Animé par le même désir de rompre avec la génération « Peace and Love », le couple se lance dans la confection de vêtements et ouvre une boutique sur King’s Road en 1970.
T-shirts porno, tenues SM, escarpins à talons aiguilles ou collants en vinyle composent les panoplies que Vivienne Westwood porte devant des passants médusés. Le succès est au rendez-vous. Leur proximité avec les « Sex Pistols », dont le tube « God save the Queen » est un succès mondial, ancre le couple dans l’univers punk.
C’est à cette période qu’elle dessine son célèbre T-shirt arborant le visage de la reine Elizabeth. En 1981, elle organise son premier défilé à Londres, qu’elle nomme « Pirates ».
Si elle va, au fil des années, s’éloigner des tenues BDSM (bondage, domination soumission et sado-masochisme), elle ne trahira jamais son esprit punk.
« Ce que je fais aujourd’hui, c’est toujours punk. Il s’agit toujours de crier contre l’injustice et de faire réfléchir les gens même si c’est inconfortable. Je resterai toujours punk dans ce sens », avait-elle confié à Ian Kelly.
Pasionaria écolo
Irrévérencieuse toujours, comme en 1992 où elle est photographiée à la sortie de Buckingham Palace sans sous-vêtements. La créatrice venait d’être fait officier de l’Empire Britannique (OBE) par la reine et avait dévoilé ses parties intimes en faisait tourbillonner sa jupe.
Mais surtout, Vivienne Westwood demeure une créatrice de mode ultra-politisée. Des convictions qu’elle a défendues sur ses podiums.

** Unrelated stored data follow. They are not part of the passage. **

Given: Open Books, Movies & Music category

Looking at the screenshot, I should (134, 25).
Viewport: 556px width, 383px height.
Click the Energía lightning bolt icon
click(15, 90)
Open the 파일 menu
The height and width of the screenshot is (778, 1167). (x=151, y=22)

Au centre de ses combats, son engagement pour l’environnement. Pionnière, elle appelait, dès 2008, l’industrie de la mode à prendre en compte le changement climatique et enjoignait les consommateurs à ne pas constamment acheter des vêtements, même si ses détracteurs pointaient ses contradictions en la matière.

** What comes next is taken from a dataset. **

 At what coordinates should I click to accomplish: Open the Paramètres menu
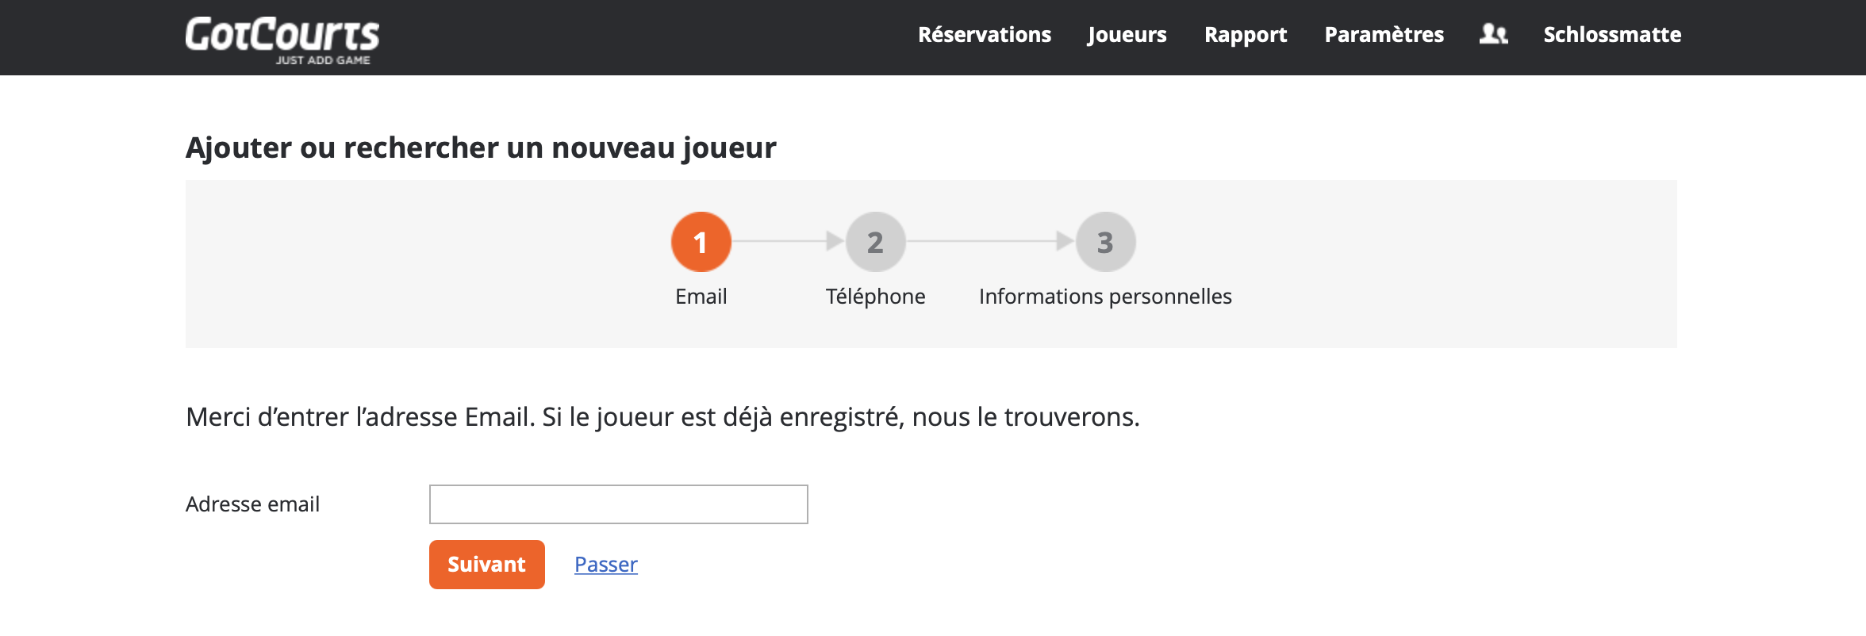[x=1384, y=35]
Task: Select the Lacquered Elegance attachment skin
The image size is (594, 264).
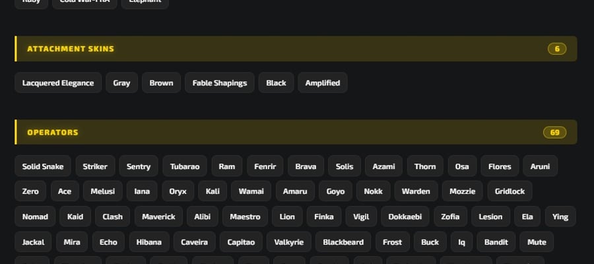Action: 58,83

Son autre grand combat a été la défense de Julian Assange, le fondateur de WikiLeaks, arrêté en 2019 après avoir passé plus de sept ans réfugié dans l’ambassade d’Équateur à Londres. La même année elle dénonçait durant l’un de ses défilés « la corruption du gouvernement et la mort de la justice ».
Un an plus tard, elle apparaissait dans une cage géante devant un tribunal londonien pour protester contre son extradition.